— START PROVIDED INFORMATION —

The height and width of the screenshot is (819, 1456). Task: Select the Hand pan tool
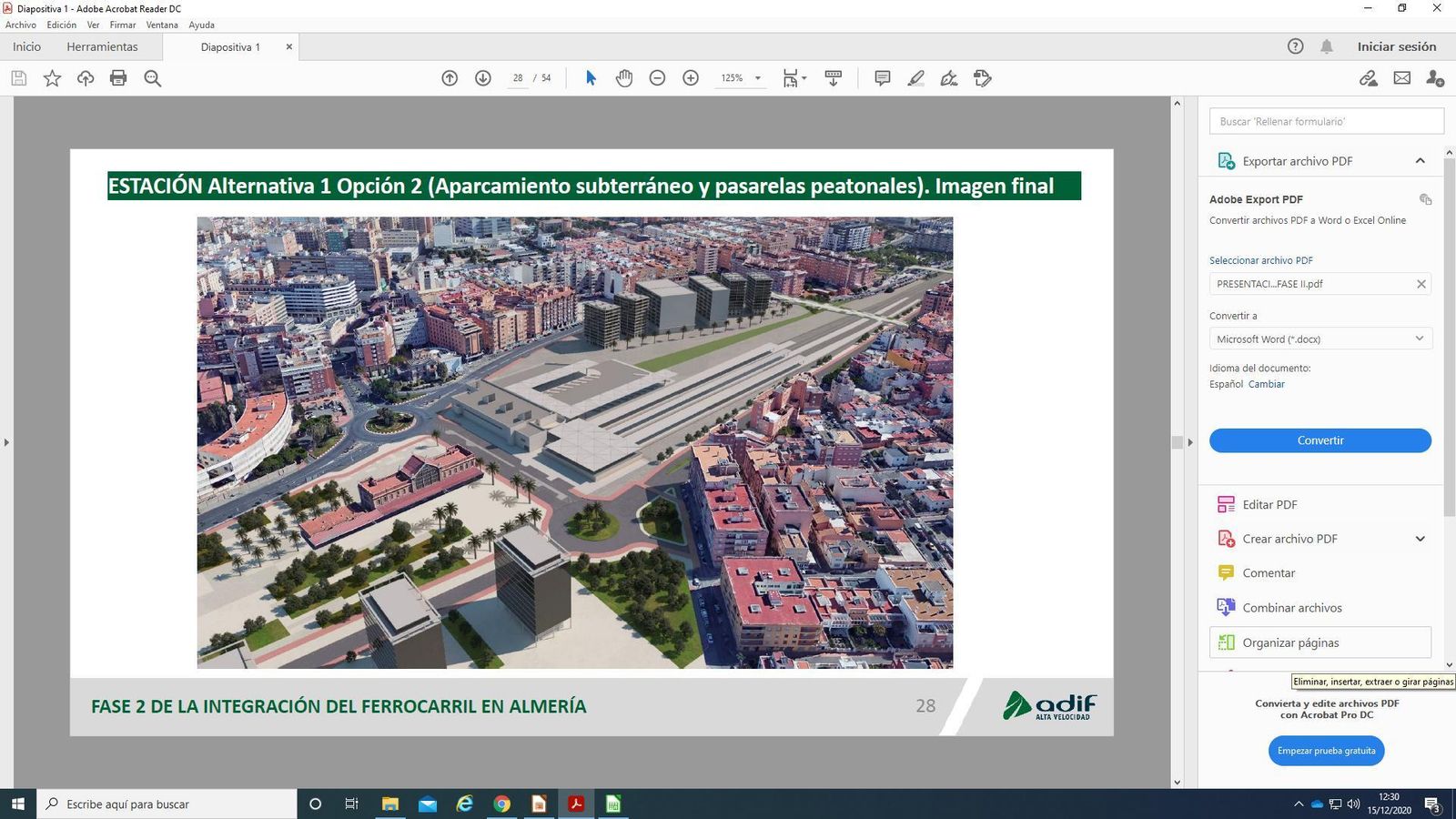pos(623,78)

— END PROVIDED INFORMATION —
— START PROVIDED INFORMATION —

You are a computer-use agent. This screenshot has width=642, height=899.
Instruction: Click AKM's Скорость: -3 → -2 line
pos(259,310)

— END PROVIDED INFORMATION —
— START PROVIDED INFORMATION —

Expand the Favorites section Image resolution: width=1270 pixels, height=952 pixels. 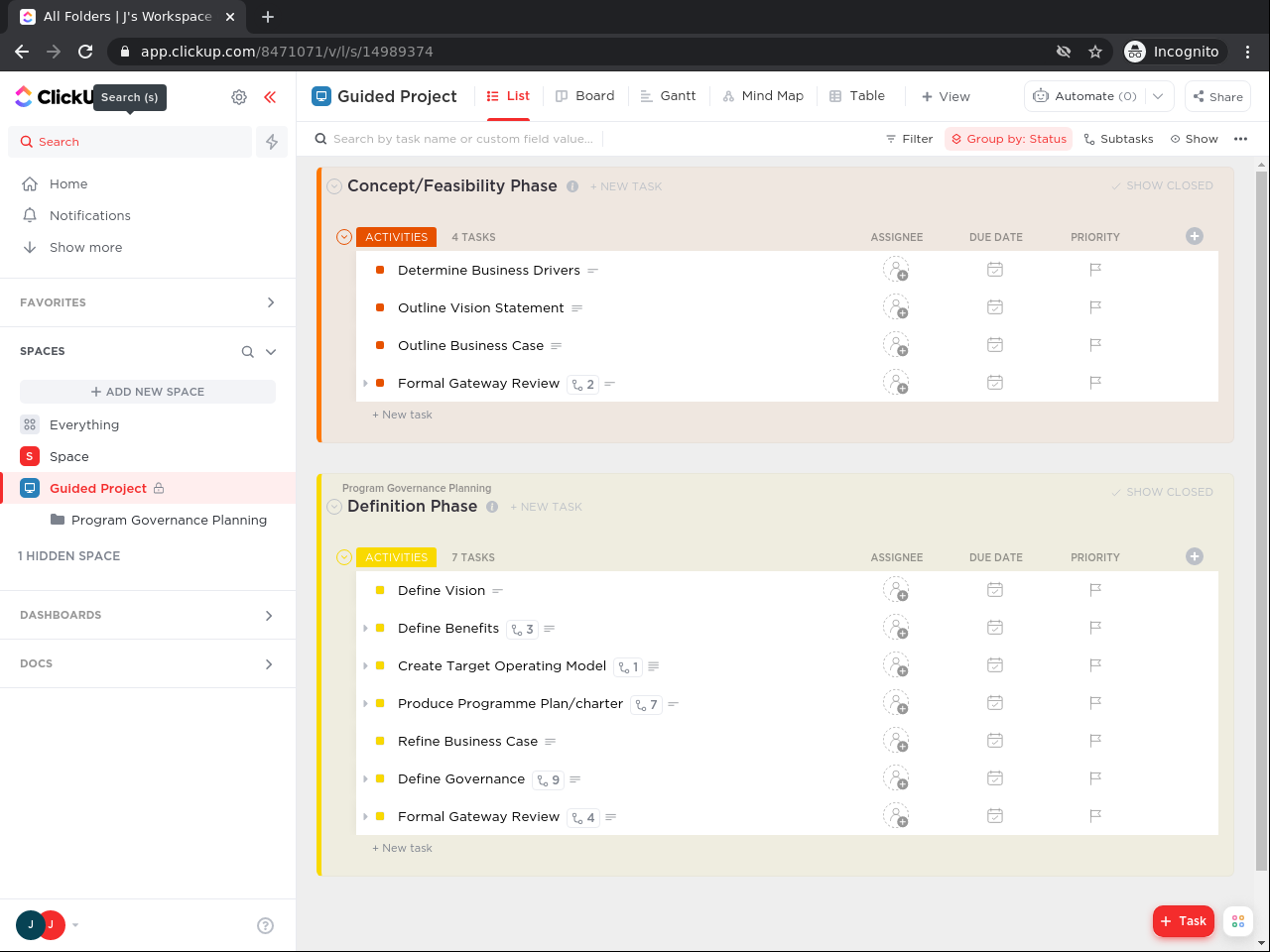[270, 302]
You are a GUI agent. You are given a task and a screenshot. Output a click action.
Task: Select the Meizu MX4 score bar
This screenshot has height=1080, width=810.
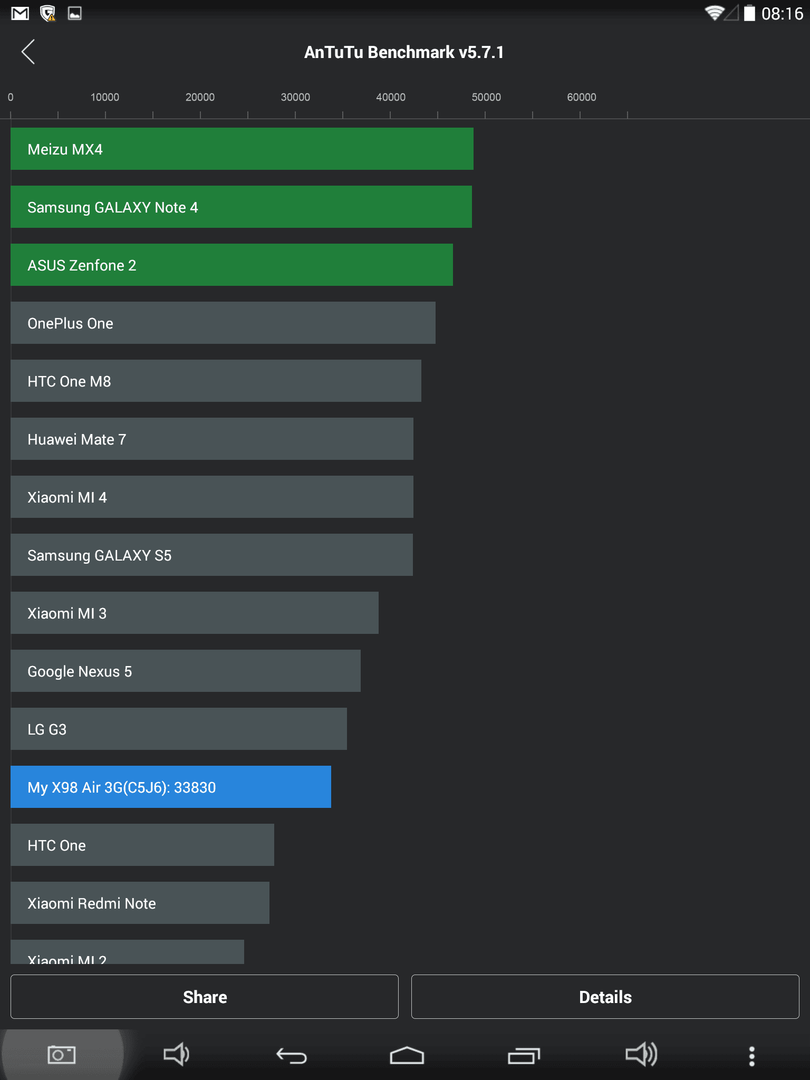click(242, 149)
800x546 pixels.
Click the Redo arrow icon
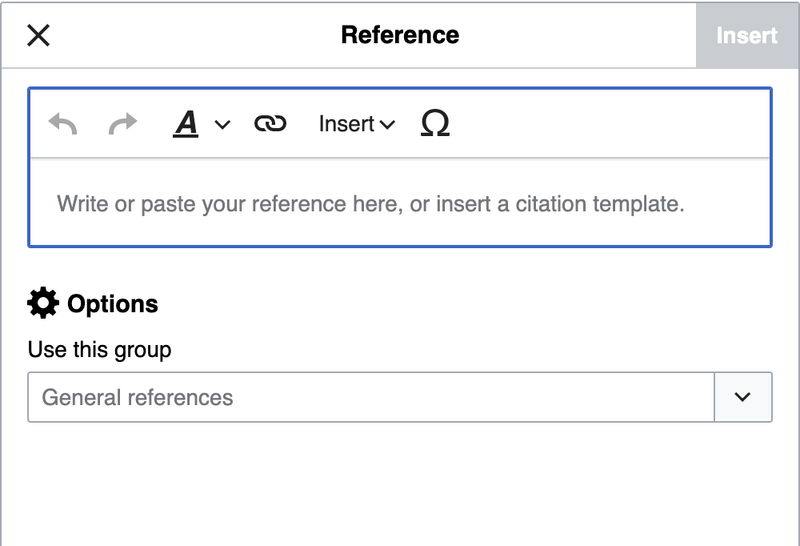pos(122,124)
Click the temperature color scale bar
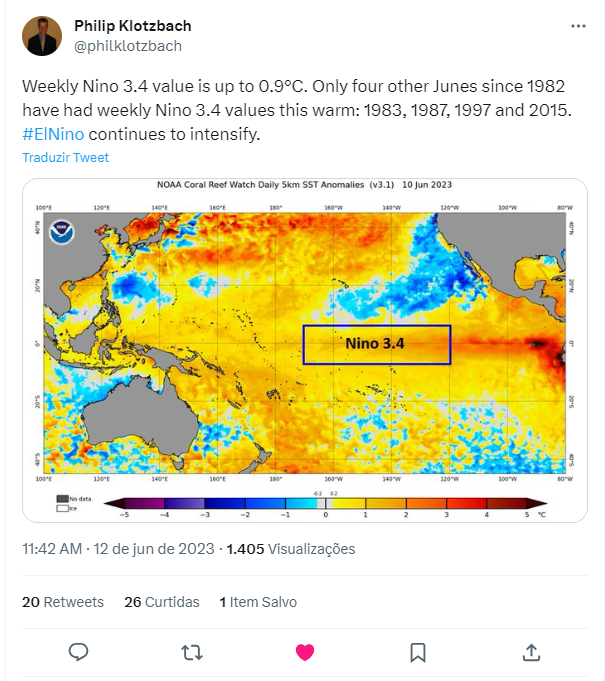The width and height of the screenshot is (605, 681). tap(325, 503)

— END PROVIDED INFORMATION —

◆ WRITTEN PROBLEM ◆
Convert the stretch from the line containing "You are a computer-use" through the line containing "pos(259,310)" into a JSON list of strings, one string per line, leaving out any blank lines.

◆ ANSWER ◆
[
  "You are a computer-use agent. This screenshot has width=642, height=899.",
  "Instruction: Click AKM's Скорость: -3 → -2 line",
  "pos(259,310)"
]